One such alternative is the use of Local Acoustic Transducers (LATs). These are relatively inexpensive, floating devices that contain radio receivers and low-level acoustic transducers (speakers). When the Navy needs to communicate with a particular sub, a coded message could be sent via satellite to the floating radio buoys. Only the buoys nearest the specific sub would activate its sonar transducers. Being closer to the sub, its sound would not need to be as loud as the LFA sonar. Being specifically activated, the total amount of noise in the sea would be greatly reduced,  

and the sea animals and fish would be spared suffering a horrible death. Inexpensive buoys could be anchored to the sea floor, and be regularly replaced if they were dislodged. Highly sensitive microphones on the subs would enable them to receive communications within a range of several hundred miles from each floating LAT. Enough LATs could be deployed so that each sub would be within range of two or three LATs to assure accurate communication. 
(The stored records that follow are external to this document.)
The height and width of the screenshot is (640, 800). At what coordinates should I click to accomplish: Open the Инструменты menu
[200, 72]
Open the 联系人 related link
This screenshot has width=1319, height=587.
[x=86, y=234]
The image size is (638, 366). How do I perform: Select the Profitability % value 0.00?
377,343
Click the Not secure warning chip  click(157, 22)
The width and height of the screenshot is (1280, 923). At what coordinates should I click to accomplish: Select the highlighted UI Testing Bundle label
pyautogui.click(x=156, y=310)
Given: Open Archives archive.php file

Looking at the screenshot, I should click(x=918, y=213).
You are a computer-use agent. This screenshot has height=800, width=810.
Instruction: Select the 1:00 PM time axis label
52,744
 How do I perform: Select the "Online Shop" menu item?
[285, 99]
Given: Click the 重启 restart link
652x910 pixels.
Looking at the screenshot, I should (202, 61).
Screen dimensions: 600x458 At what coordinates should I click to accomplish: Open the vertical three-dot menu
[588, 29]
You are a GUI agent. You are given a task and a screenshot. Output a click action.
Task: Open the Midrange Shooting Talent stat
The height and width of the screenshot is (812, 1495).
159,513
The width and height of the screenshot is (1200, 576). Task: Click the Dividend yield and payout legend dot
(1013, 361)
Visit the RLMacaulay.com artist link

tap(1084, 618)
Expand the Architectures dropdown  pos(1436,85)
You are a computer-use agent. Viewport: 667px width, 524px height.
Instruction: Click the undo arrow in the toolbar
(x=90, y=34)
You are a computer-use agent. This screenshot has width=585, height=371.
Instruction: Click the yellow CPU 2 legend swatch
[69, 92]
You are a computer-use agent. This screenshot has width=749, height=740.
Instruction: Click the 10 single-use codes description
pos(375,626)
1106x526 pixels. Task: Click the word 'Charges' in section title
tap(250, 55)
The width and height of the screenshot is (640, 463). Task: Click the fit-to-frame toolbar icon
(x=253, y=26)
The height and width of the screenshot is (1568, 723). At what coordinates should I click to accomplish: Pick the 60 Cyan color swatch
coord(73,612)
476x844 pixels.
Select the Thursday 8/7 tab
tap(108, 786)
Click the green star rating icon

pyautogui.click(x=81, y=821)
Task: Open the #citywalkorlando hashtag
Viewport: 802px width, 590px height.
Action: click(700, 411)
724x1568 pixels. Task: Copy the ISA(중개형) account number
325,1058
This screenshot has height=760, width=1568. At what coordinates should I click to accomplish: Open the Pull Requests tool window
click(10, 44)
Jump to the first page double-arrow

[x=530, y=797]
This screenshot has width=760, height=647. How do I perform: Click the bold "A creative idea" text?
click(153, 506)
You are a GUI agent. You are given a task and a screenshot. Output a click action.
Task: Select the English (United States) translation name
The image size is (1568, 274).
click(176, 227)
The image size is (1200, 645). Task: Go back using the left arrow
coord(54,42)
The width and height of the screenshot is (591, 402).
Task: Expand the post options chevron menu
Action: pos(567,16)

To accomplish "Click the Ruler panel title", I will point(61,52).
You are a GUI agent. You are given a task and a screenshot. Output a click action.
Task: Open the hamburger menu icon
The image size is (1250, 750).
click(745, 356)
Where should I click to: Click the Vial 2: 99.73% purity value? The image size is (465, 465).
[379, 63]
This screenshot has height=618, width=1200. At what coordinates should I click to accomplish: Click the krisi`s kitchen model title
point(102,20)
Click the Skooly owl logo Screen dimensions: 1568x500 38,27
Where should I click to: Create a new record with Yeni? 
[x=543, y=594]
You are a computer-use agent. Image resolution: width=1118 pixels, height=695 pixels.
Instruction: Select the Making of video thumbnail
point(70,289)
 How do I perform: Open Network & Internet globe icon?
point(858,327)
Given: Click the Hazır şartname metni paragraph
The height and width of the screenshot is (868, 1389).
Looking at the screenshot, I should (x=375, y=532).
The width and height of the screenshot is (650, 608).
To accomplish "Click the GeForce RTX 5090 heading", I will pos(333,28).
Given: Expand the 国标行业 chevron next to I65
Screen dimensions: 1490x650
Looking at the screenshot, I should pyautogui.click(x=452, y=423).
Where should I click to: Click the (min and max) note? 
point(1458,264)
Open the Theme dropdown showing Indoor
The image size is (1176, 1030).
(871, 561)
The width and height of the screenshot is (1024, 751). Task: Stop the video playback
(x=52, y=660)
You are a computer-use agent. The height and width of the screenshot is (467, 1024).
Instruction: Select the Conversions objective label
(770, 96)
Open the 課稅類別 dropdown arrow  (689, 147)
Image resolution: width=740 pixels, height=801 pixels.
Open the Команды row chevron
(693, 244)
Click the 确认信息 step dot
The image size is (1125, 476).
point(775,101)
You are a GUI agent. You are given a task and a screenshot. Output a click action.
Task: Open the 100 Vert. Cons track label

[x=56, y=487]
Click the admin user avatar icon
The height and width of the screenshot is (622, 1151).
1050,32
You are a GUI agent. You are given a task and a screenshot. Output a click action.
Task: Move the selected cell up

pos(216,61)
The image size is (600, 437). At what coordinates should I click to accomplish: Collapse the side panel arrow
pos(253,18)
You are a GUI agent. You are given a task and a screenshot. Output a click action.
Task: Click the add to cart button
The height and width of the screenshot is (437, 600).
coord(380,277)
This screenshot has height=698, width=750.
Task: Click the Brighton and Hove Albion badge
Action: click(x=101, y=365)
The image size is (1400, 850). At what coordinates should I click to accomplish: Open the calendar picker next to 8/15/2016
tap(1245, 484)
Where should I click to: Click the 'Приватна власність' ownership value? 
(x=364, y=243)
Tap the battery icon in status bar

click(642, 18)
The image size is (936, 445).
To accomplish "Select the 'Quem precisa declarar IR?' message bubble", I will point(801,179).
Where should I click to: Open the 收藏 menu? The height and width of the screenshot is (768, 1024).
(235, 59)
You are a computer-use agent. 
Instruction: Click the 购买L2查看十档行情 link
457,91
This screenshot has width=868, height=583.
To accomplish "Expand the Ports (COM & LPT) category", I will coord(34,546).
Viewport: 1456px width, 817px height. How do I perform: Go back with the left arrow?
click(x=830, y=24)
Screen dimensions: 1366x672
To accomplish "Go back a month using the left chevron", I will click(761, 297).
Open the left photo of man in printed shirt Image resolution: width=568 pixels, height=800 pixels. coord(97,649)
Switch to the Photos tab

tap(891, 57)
Perhaps even better technologies are possible as well. But none will be explored unless the Navy is stopped from deploying SURTASS-LFA sonar. Funds for this deadly program (over $ 350 million has already been spent) should be reassigned to other methods. Our Senators and Congress representatives need to know that we are concerned and opposed to the Navy’s sonic blasters. Gordon England, Secretary of the Navy, and Donna Weiting, Chief of the National Marine Fisheries Service, as well as President Bush and Defense Secretary Rumsfeld need to know that destruction of the silent sea and most of the ocean’s life is not a viable option for living on Earth. 

 

Bruce Joffe is the founding principal of GIS Consultants in Oakland, which provides geographic information planning, management, and public policy services to public agencies.